--- Excerpt ---
⁂

It’s dull stuff, but that is Good’s point. Tandem and French worry about the world leaving them behind, their grandchildren viewing them as dinosaurs. The implant is the latest thing. It’s the answer to their worries. But what have they given up in exchange?
“Until Pebbles Grow” isn’t a sparkler, but it does a fine job encouraging reflection on aging and future shock, and a consideration of what’s really important in life.
The constant drip of blood in Simon Forster’s “Blood” in Hub #53 should incite feelings of horror and dread in the reader, or at least provide a sound explanation for the protagonist’s obsession, much as a heartbeat does in Edgar Allan Poe’s “The Tell-tale Heart,” or as a cat’s visitations do in Poe’s “The Black Cat.” But while Poe’s two stories are textured accounts of the guilty psyche, all the reader gets in “Blood” are vague hints that the narrator deserves his fate, or at least believes he does. There’s no backstory, no character development, no insight. Any reaction the reader might develop to Forster’s ever-widening (and deepening) puddle of blood is quenched by the pointlessness of it all.

⁂

--- Challenges ---
[1] Write out the stretch of the short-fiction reviews from "The constant drip" through "pointlessness of it all.", word for word.
[2] Carry on the short-fiction reviews, starting right after their final sentence.
The lines that come next are separate material and have no connection to the short-fiction reviews.

--- Recorded information ---

⁂

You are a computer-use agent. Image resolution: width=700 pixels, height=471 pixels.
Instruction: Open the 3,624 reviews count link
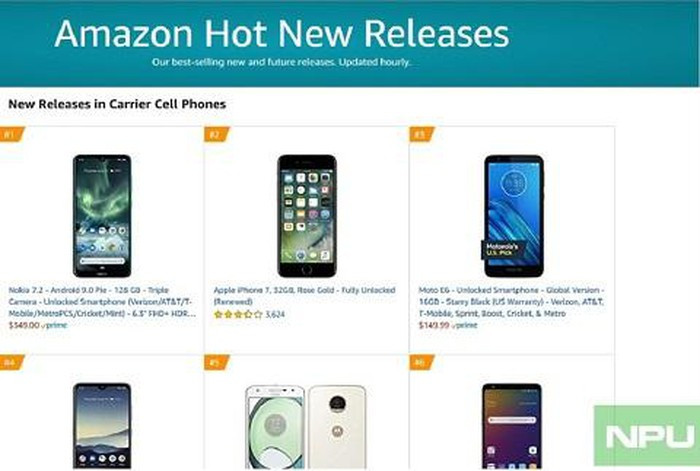tap(275, 314)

⁂

--- Answers to the problems ---
[1]
The constant drip of blood in Simon Forster’s “Blood” in Hub #53 should incite feelings of horror and dread in the reader, or at least provide a sound explanation for the protagonist’s obsession, much as a heartbeat does in Edgar Allan Poe’s “The Tell-tale Heart,” or as a cat’s visitations do in Poe’s “The Black Cat.” But while Poe’s two stories are textured accounts of the guilty psyche, all the reader gets in “Blood” are vague hints that the narrator deserves his fate, or at least believes he does. There’s no backstory, no character development, no insight. Any reaction the reader might develop to Forster’s ever-widening (and deepening) puddle of blood is quenched by the pointlessness of it all.

[2]
A.J. Brown’s “Chapiesky” in Hub #54 is a brief but well wrought ghost story, the sort that could be told by children in a darkened bedroom with no more assistance than a flashlight and a creepy voice. The standard elements are present: an unsolved multiple murder, a child who sees things adults will see only too late, and of course the requisite ghosts. Everything gets wrapped up in a not-too-surprising ending. Brown’s tale breaks no new ground, but the technique gleams, and the result is an entertaining diversion.
My home-schooled twelve-year-old hates poetry. He would complain bitterly if I told him to explicate “Khubla Khan,” and God help me if I asked him to write anything more sophisticated than doggerel. But even he granted Peter Roberts’s “The Real Tooth Fairy” in Hub #55 the compliment, “Pretty good,” and my wife (another non-fancier of poetry) said, “Well, that was grim.” High praise from two people who would rather get their teeth cleaned than read Browning or Dickinson. And, speaking of teeth, the Real Tooth Fairy . . . well, she has a thing about teeth. Children’s teeth. To say more would rob you of the pleasure of this delightful gem; it’s my clear favorite of today’s group, so good I’m tempted to print it out and frame it.
I’m going to go brush my teeth now.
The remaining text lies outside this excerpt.